RECORDS FOR THIS EXERCISE:
BEGIN

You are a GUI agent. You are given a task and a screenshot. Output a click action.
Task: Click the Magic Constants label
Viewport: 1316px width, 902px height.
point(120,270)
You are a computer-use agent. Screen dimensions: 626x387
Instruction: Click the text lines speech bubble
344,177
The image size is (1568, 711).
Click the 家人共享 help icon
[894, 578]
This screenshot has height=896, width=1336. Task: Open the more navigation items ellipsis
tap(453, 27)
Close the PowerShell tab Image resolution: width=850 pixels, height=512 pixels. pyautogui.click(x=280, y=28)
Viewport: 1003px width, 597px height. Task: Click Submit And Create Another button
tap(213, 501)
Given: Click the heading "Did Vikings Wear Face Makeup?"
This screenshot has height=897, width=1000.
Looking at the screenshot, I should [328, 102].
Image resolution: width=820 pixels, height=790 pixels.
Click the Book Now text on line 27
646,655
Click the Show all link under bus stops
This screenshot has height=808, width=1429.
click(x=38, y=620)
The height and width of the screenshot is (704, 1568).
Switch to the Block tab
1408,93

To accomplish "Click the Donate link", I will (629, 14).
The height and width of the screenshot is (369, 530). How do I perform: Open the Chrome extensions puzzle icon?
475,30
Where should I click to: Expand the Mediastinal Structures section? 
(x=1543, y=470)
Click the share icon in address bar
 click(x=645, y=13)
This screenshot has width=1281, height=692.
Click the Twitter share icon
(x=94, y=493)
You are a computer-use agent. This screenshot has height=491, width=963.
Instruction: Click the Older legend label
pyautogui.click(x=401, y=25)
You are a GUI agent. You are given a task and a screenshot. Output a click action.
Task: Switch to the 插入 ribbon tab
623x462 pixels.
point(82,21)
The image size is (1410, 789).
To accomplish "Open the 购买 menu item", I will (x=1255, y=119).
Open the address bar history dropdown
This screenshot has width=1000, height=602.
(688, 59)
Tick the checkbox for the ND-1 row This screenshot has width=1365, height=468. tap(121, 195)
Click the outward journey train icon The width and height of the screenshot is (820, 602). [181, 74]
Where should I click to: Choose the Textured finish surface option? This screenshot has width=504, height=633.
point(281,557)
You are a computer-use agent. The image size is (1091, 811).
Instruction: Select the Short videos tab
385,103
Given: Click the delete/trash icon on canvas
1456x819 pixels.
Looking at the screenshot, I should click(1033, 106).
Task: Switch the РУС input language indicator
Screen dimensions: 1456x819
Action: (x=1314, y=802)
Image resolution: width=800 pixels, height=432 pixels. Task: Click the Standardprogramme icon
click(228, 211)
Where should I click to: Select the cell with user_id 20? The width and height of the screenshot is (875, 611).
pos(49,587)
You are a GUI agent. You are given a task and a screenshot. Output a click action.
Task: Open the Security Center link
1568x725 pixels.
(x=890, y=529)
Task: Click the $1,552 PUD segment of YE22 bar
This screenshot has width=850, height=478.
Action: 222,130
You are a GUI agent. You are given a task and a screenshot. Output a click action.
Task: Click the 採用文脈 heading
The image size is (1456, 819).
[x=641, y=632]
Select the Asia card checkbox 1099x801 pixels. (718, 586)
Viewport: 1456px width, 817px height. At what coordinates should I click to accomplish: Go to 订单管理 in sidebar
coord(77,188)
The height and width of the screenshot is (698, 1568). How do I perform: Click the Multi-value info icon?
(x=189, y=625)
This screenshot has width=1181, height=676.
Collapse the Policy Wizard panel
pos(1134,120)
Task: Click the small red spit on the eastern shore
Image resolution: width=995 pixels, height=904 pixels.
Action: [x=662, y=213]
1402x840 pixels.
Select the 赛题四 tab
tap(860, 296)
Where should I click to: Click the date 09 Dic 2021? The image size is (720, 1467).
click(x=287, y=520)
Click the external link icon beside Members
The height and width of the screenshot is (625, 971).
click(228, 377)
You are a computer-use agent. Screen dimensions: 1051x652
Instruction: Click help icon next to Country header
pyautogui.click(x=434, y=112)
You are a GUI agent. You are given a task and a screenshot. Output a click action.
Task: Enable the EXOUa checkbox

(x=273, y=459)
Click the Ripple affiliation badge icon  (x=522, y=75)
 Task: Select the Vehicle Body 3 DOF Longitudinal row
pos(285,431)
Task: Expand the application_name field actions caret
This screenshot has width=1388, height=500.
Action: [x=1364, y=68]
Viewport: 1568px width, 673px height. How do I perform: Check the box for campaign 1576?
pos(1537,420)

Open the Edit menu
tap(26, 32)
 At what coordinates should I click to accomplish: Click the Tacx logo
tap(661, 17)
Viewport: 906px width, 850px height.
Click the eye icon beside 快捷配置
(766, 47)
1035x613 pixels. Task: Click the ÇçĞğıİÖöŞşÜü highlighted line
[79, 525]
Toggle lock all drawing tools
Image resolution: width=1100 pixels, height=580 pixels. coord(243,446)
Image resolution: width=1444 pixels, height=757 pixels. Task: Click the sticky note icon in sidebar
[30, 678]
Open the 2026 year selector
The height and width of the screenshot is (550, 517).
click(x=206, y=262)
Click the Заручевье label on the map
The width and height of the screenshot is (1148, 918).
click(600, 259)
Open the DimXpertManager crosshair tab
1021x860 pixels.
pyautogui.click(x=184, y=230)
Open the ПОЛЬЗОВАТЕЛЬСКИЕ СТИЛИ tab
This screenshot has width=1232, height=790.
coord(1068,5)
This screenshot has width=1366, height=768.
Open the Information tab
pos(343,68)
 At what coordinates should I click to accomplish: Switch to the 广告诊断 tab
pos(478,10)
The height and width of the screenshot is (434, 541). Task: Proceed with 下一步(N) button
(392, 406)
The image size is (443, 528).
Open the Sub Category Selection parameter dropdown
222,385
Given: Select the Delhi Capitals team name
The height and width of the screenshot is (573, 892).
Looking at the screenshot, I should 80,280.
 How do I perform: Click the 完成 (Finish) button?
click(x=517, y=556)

END

PROBLEM:
Restate word for word only the lines above from the line containing "You are a computer-use agent. Screen dimensions: 1051x652" to the line containing "Click the Ripple", both of them included.

ANSWER AREA:
You are a computer-use agent. Screen dimensions: 1051x652
Instruction: Click help icon next to Country header
pyautogui.click(x=434, y=112)
You are a GUI agent. You are given a task and a screenshot. Output a click action.
Task: Enable the EXOUa checkbox

(x=273, y=459)
Click the Ripple affiliation badge icon  (x=522, y=75)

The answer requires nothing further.